Letak persamaannya menurut sebagian ulama adalah jika masuk ke dunia ada anjuran untuk diazani maka ketika meninggalkan dunia juga diazani. Ada beberapa versi riwayat yang melakukan azan pertama di kuburan, di antaranya yang dilakukan oleh Al Hafidz Al Hamawi di Damaskus:
وَلَمَّا أُنْزِلَ فِي قَبْرِهِ عَمِلَ الْمُؤَذِّنُوْنَ بِبِدْعَتِهِ الَّتِي ابْتَدَعَهَا مُدَّةَ سَنَوَاتٍ بِدِمَشْقَ مِنْ اِفَادَتِهِ إِيَّاهُمْ أَنَّ الْأَذَانَ عِنْدَ دَفْنِ الْمَيِّتِ سُنَّةٌ وَهُوَ قَوْلٌ ضَعِيْفٌ ذَهَبَ إِلَيْهِ بَعْضُ الْمُتَأَخِّرِيْنَ وَرَدَّهُ ابْنُ حَجَرٍ فِي الْعُبَابِ وَغَيْرُهُ فَأَذَّنُوْا عَلَى قَبْرِهِ
Ketika janazah al-Hafidz al-Hamawi diturunkan ke kubur, para muadzin melakukan bid’ah yang mereka lakukan selama beberapa tahun di Damaskus, yang diampaikan oleh beliau (Syaikh Muhammad bin Muhammad bin Yusuf al-Hamawi) kepada mereka bahwa ‘adzan ketika pemakaman adalah sunah’. Ini adalah pendapat lemah yang dipilih oleh sebagian ulama generasi akhir. Pendapat ini ditolak oleh Ibnu Hajar dalam kitab al-Ubab dan lainnya, maka mereka melakukan adzan di kuburnya” (Syaikh al-Muhibbi, Khulashat al-Atsar, 3/32)

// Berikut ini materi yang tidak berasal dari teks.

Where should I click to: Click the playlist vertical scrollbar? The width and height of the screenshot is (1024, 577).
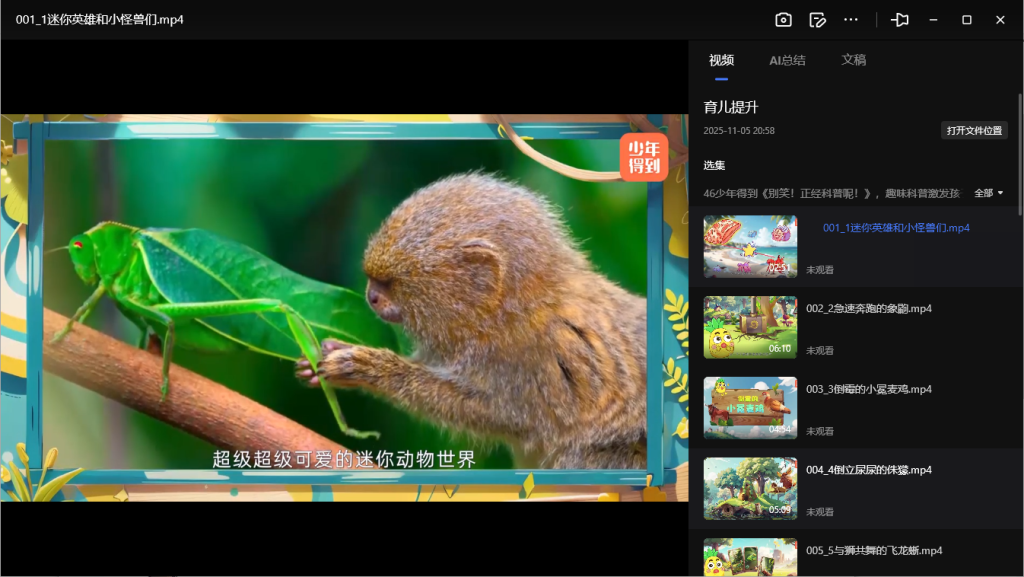1019,150
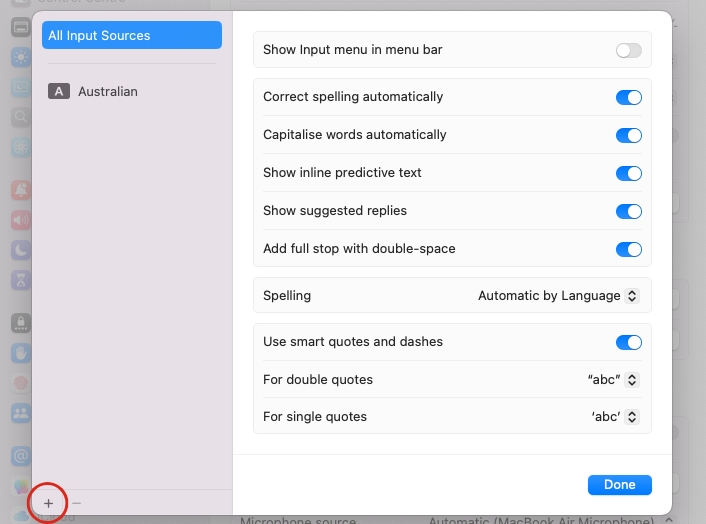Screen dimensions: 706x524
Task: Turn off Capitalise words automatically
Action: click(x=628, y=136)
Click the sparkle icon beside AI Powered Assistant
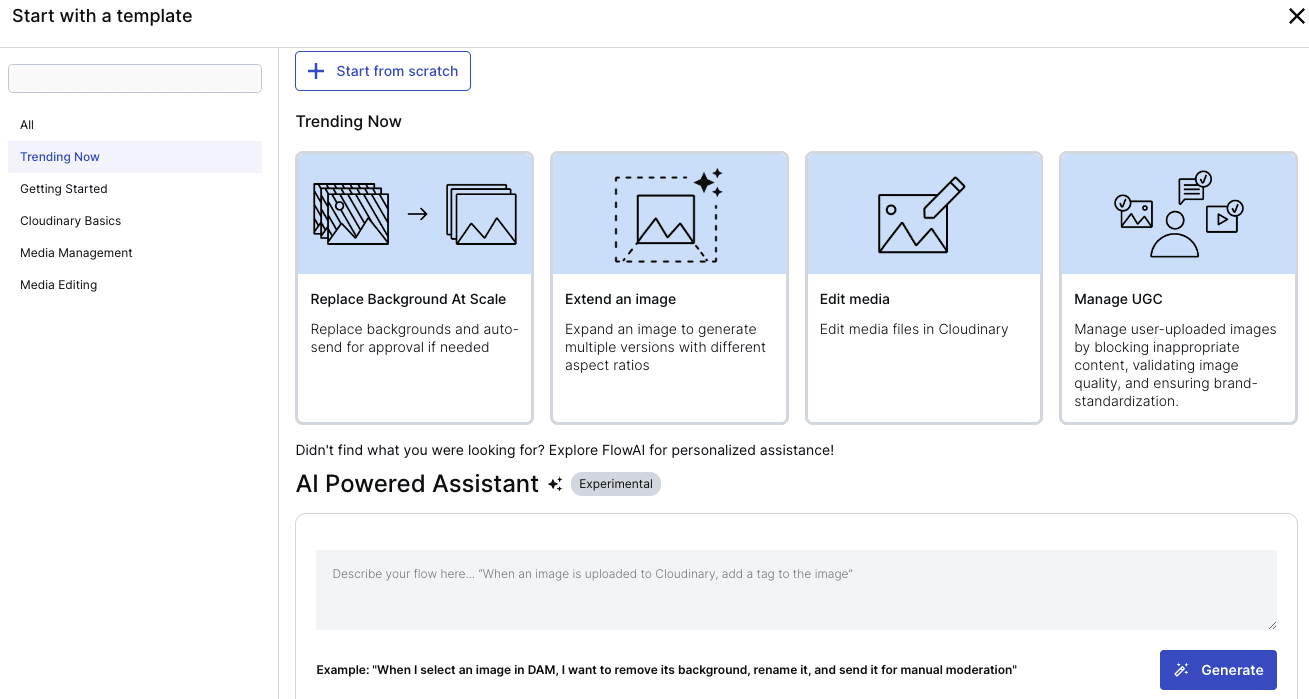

Di teks kitab ini memang ada kata bidah. Tapi jangan memahami bidah seperti pemahaman Salafi, tentu beda. Karena ini dalam koridor Mazhab Syafi'i maka bidah di sini tidak sekeras makna bidah menurut mereka.
Az-Zirikli mengutip justru beberapa ratus tahun sebelumnya sudah dikenal azan saat mayit direbahkan di liang lahat:
الْاِصَابِي (٥٧٧ - ٦٥٧ هـ - ١١٨١ - ١٢٥٨ م) عَلِيًّ بْنُ الْحُسَيْنِ الْاِصَابِي، أَبُوْ الْحَسَنِ: فَقِيْهٌ أُصُوْلِيٌّ، يَمَانِيٌّ. وَهُوَ أَوَّلُ مَنْ سَنَّ الْاَذَانَ لِمَنْ يُسَدُّ اللَّحْدَ عَلَى الْمَيِّتِ.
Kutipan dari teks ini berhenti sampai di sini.